### [EXTRAIT À LIRE]
========================================================================

Serons-nous dans un avenir proche notre propre patron ? Cette hypothèse apparaît de plus en plus plausible pour beaucoup d’entre nous sur un marché du travail dans lequel les CDI se font de plus en plus rares. Face à un environnement économique toujours plus changeant, les entreprises pourraient être tentées de se reposer sur des contrats de courte durée. Les travailleurs indépendants de la « Gig Economy » sont devenus pour certains l’avenir du travail. Cette tendance est favorisée par les nouvelles technologies levant toutes les barrières techniques.
Le 1er octobre 2016, le McKinsey Global Institute publiait une étude sur le travail indépendant aux États-Unis et dans 15 pays de l’Union européenne. Celle-ci révèle notamment que 20 à 30 % de la population en âge de travailler de ces zones exerçait une forme de travail indépendant soit 162 millions de personnes dont 13 millions en France. MGI définit le travail indépendant par un haut degré d’autonomie, une relation contractuelle de court terme entre le travailleur et son client ou un paiement à la tâche.
Une situation de travail généralement volontaire
Le McKinsey Global Institute classe par ailleurs les travailleurs indépendants en quatre catégories. On trouve tout d’abord ceux qui exercent une activité indépendante à plein temps, les agents libres (30 %) et les réticents (14 %). Quand les premiers tirent volontairement leur revenu primaire de cette activité, les seconds l’exercent faute de mieux. Ensuite, deux autres catégories de personnes utilisent le travail indépendant pour générer une source de revenus additionnelle. Ainsi, les travailleurs occasionnels (40 %) s’opposent à ceux dit financièrement coincés (16 %) qui le font par pure nécessité.

========================================================================

### [MATÉRIEL FOURNI]

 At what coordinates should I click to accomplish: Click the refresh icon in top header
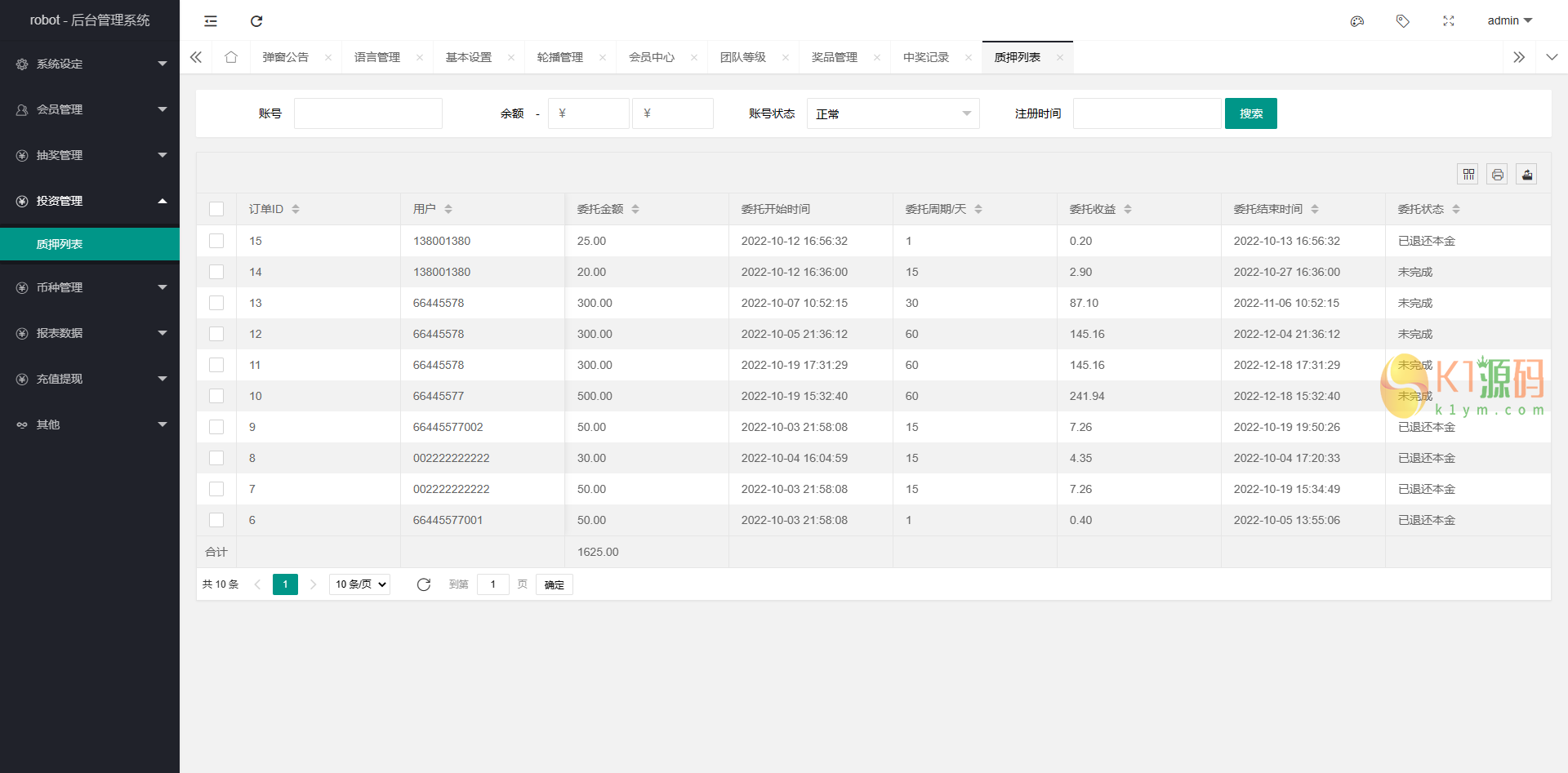tap(256, 21)
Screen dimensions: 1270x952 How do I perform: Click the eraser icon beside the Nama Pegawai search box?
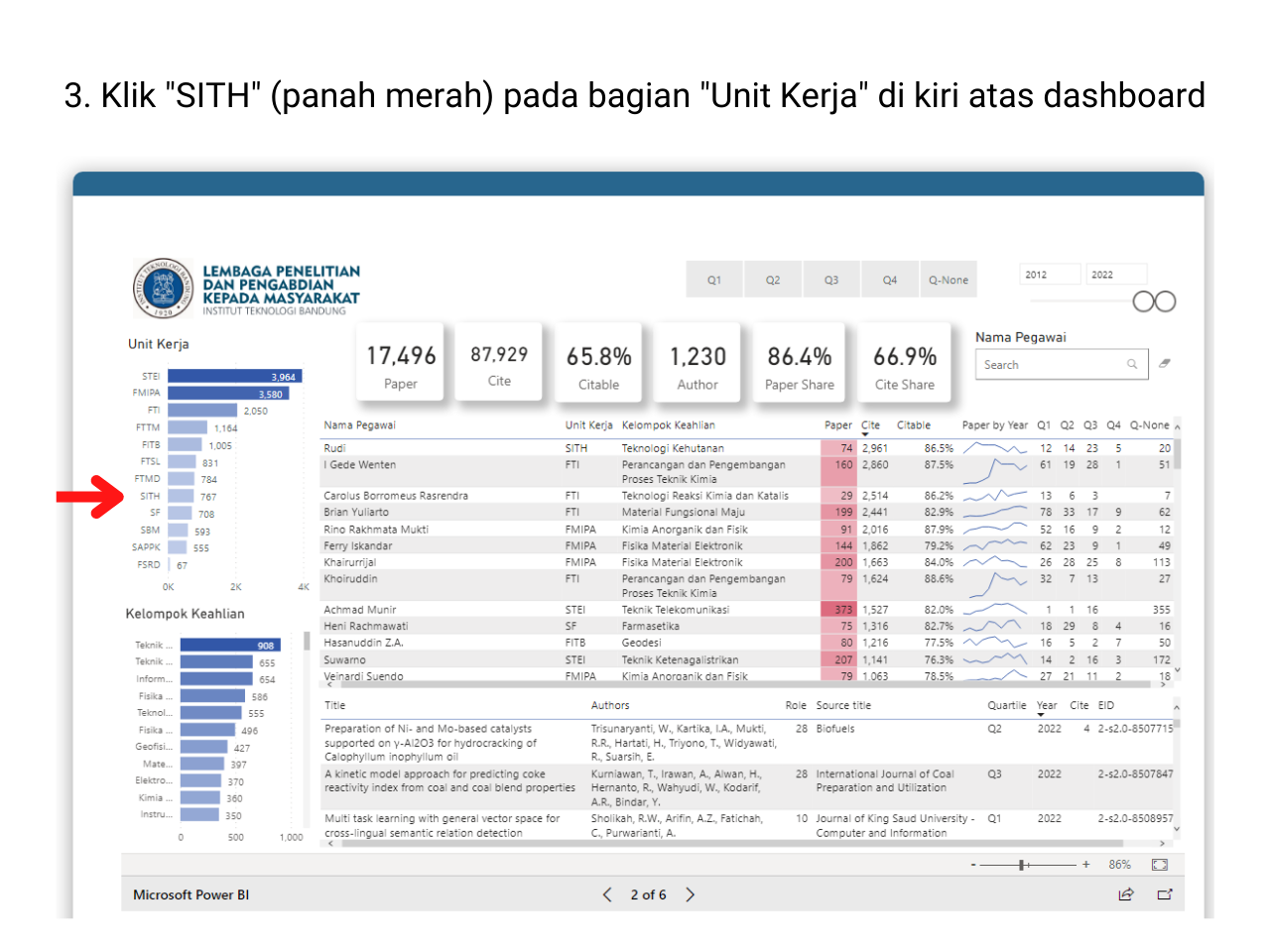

========================================================================

### [TÂCHE 1]
Les affirmations suivantes sont-elles conformes à l'extrait sur le travail indépendant ? Répondez par oui ou non pour chacune, en citant mot pour mot les passages qui tranchent. (a) L'étude du McKinsey Global Institute est parue le 1er octobre 2016. (b) Les réticents tirent volontairement leur revenu primaire du travail indépendant. (c) Les travailleurs occasionnels représentent 40 % des travailleurs indépendants.
### [TÂCHE 2]
Reprenez l'extrait sur le travail indépendant après sa dernière phrase et poursuivez-le.

### [RÉPONSE 1]
(a) Oui : « Le 1er octobre 2016, le McKinsey Global Institute publiait une étude ».
(b) Non : « Quand les premiers tirent volontairement leur revenu primaire de cette activité, les seconds l’exercent faute de mieux. »
(c) Oui : « les travailleurs occasionnels (40 %) ».

### [RÉPONSE 2]
Le travail indépendant a augmenté de 45 % dans l’Union européenne de 2004 à 2015. Et il est probable que cette tendance s’accélère dans les années à venir. Un salarié sur six en contrat stable est prêt à épouser cette nouvelle forme de travail. Jusqu’à présent cette Gig Economy concernait principalement des taches peu qualifiées comme la livraison ou les prestations de transport, elle devrait rapidement toucher des fonctions à plus haute valeur ajoutée. On devrait trouver d’avantages de taches externalisées dans le marketing, le design, la gestion de projets…
Développement de plateformes dédiées
Le travail indépendant se développe largement grâce aux plateformes de mise en relation des travailleurs avec des clients. On connait Uber et AirBnb, mais l’activité prend une autre dimension avec Hopwork qui permet aux freelances de se référencer et de bénéficier d’un vaste réseau. De son côté, l’entreprise peut trouver la personne dont elle besoin pour réaliser une mission donnée. Crowdguru, une plateforme de crowdsourcing, va encore plus loin en divisant la mission en micro-tâches. L’achèvement de celles-ci conduit à réaliser la mission confiée par l’entreprise à Crowdguru.
Toutefois, selon l’étude de McKinsey, seuls 15 % des travailleurs indépendants disent avoir généré un revenu grâce à une plateforme Internet. De plus, La tendance n’est pas si récente tant il s’est développé autour d’entreprises à la recherche de souplesse, un certain nombre de contrats courts. Outre les CDD et les intérimaires, les industriels font couramment appel à des consultants ou des prestataires de services. Les plateformes Internet permettent de réduire le nombre d’intermédiaires et offrent encore plus de flexibilité avec en parallèle le risque de précariser davantage les travailleurs.
Quelle protection pour les freelances ?
Le travail indépendant semble désormais préoccuper les politiques français tant les enjeux fiscaux et sociaux sont importants. Outre-Manche, L’Independent Workers Union of Great Britain, (IWGB), un syndicat formé en 2013, veut être reconnu par Deliveroo pour pouvoir négocier un accord collectif pour les livreurs. Fin octobre, un tribunal britannique a jugé qu’Uber devait garantir à ses chauffeurs un salaire minimum, leur donner des congés payés et les rémunérer en cas d’arrêt maladie. En France, l’Urssaff poursuit l’entreprise américaine de VTC pour requalifier les chauffeurs en salariés.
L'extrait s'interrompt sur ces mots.